Saturday, November 21, 2015

Attitude pour connaître

Husserl et les phénoménologues restituent le monde dans sa diversité et nient le pouvoir transcendant de la raison. L’univers spirituel s’enrichit avec eux de façon incalculable. Le pétale de rose, la borne kilométrique ou la main humaine ont autant d’importance que l’amour, le désir, ou les lois de la gravitation. Penser, ce n’est plus unifier, rendre familière l’apparence sous le visage d’un grand principe. Penser, c’est réapprendre à voir, à être attentif, c’est diriger sa conscience, c’est faire de chaque idée et de chaque image, à la façon de Proust, un lieu privilégié. Paradoxalement, tout est privilégié. Ce qui justifie la pensée, c’est son extrême conscience.

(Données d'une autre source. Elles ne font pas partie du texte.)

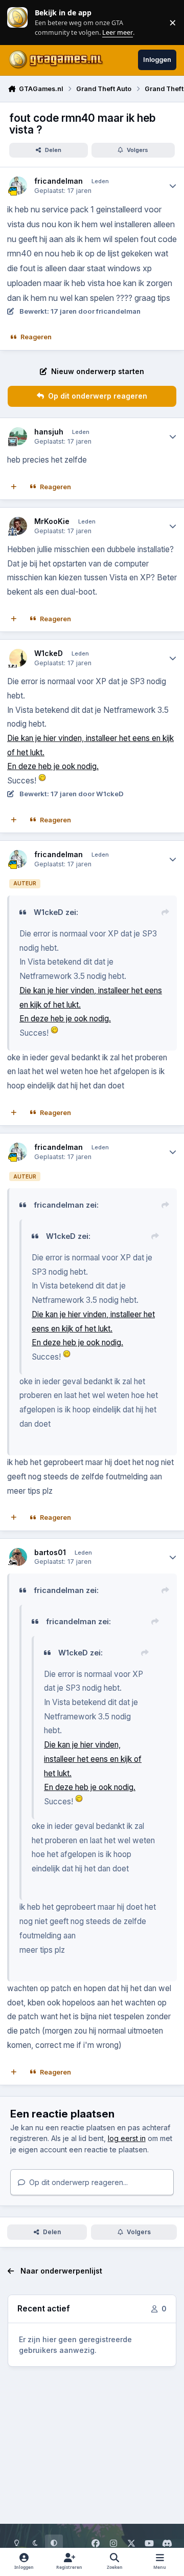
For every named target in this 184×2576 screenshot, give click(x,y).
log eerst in (127, 2138)
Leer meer (17, 22)
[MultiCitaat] (14, 487)
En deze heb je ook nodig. (53, 766)
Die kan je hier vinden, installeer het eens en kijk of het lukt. (93, 1759)
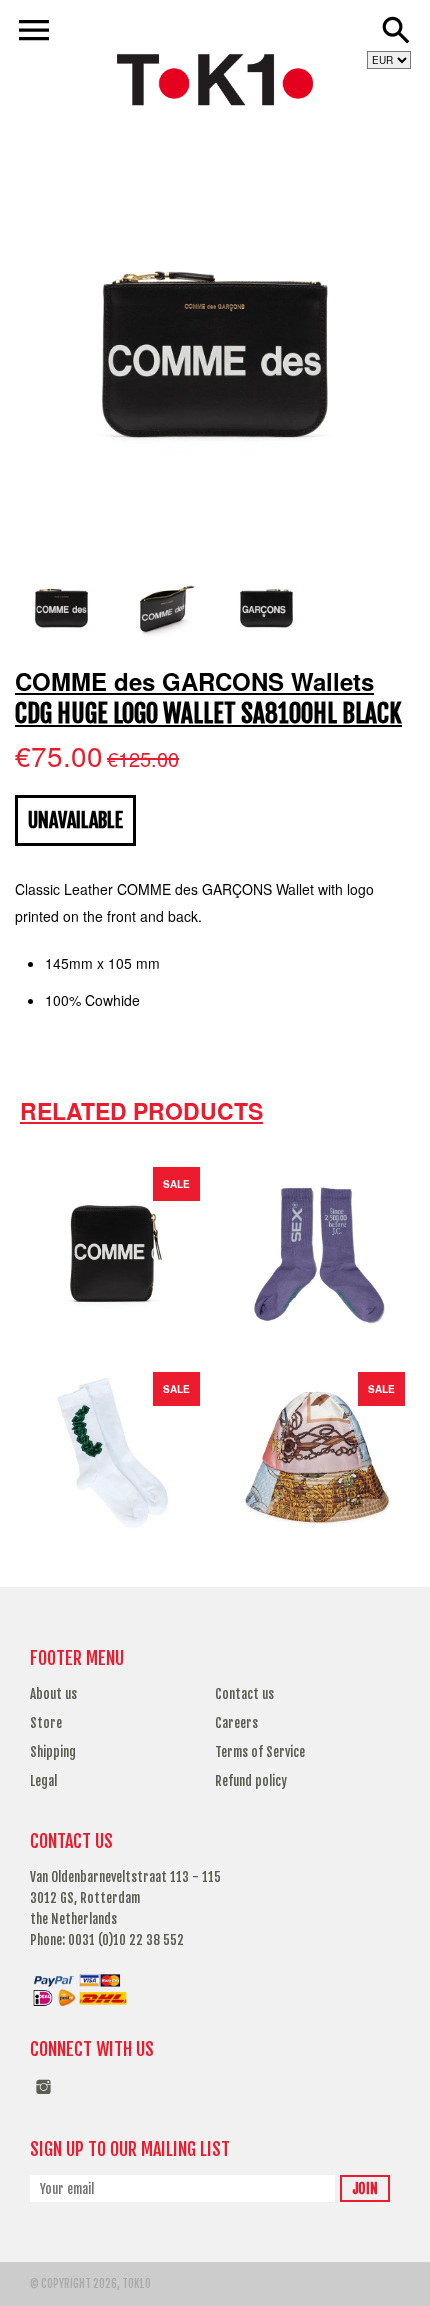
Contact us (244, 1694)
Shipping (53, 1752)
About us (53, 1694)
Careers (236, 1723)
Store (46, 1723)
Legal (43, 1781)
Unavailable (75, 820)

Pour être plus positive que chez Kierkegaard ou Chestov, la démarche husserlienne, à l’origine, nie cependant la méthode classique de la raison, déçoit l’espoir, ouvre à l’intuition et au cœur toute une prolifération de phénomènes dont la richesse a quelque chose d’inhumain. Ces chemins mènent à toutes les sciences ou à aucune. C’est dire que le moyen ici a plus d’importance que la fin. Il s’agit seulement d’une « attitude pour connaître » et non d’une consolation.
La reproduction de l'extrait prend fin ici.